Material supplied below:
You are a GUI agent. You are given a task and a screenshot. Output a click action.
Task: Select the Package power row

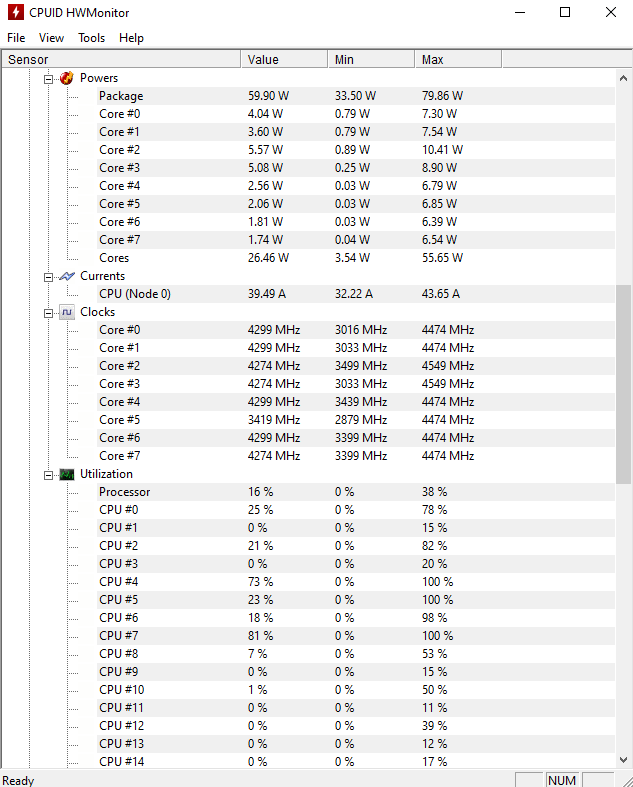(x=356, y=96)
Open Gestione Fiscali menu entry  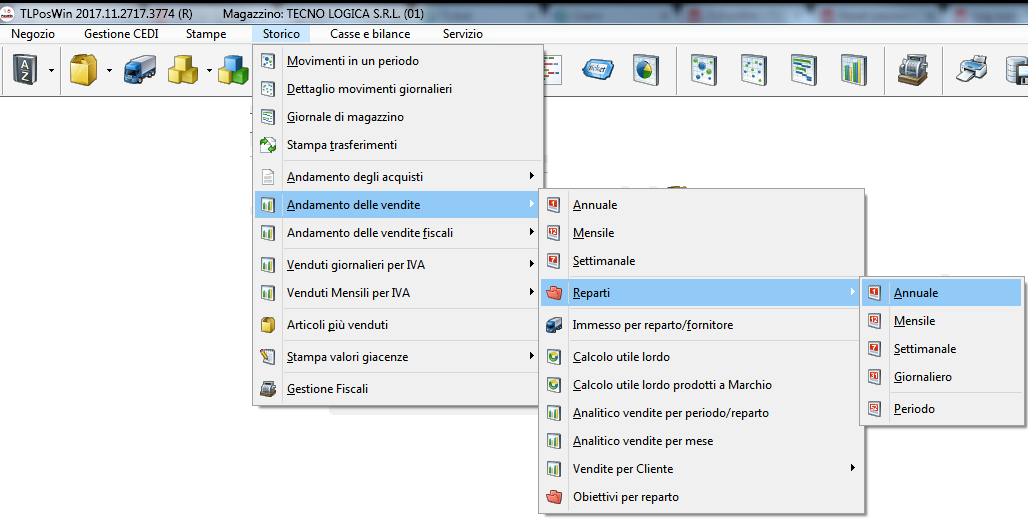point(327,389)
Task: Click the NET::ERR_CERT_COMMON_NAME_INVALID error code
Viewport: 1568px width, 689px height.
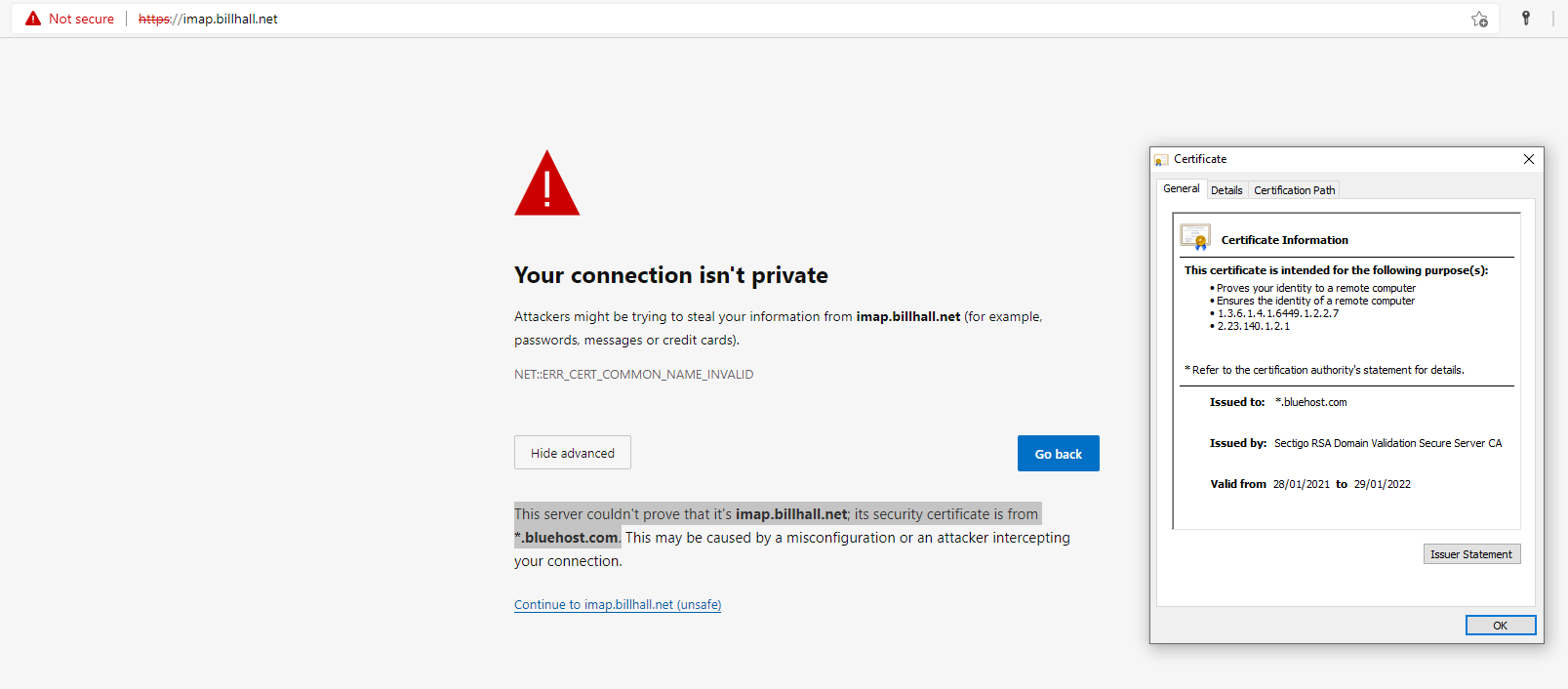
End of Material supplied.
**Required work**: From the line that contains "Task: Click the" to the last line of the records above, copy each line exactly, both ends included, and leave the pictures out.

**Task output**:
Task: Click the NET::ERR_CERT_COMMON_NAME_INVALID error code
Viewport: 1568px width, 689px height.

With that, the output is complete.